START Data for review

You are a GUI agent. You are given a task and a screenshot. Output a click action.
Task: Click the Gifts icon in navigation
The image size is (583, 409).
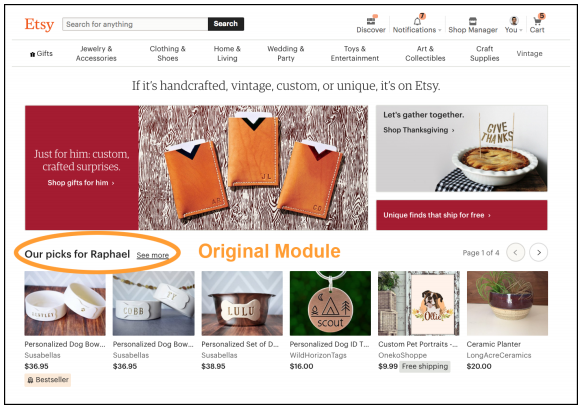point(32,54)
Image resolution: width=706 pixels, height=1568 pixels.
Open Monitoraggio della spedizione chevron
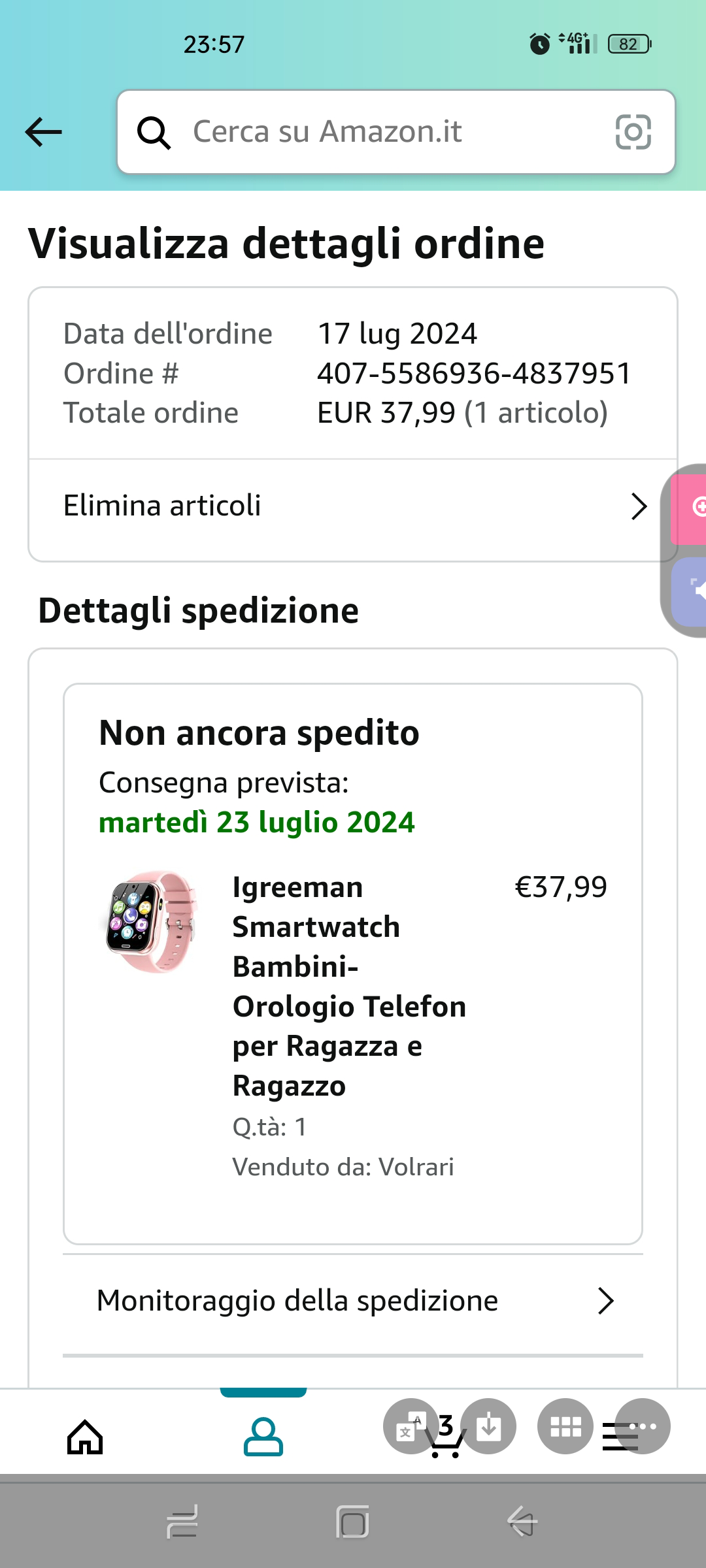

END Data for review

The response must repeat all the lines above exactly and include no pictures.

You are a GUI agent. You are given a task and a screenshot. Output a click action.
Task: Click the Gifts icon in navigation
The image size is (583, 409).
point(32,54)
Image resolution: width=706 pixels, height=1568 pixels.
Open Monitoraggio della spedizione chevron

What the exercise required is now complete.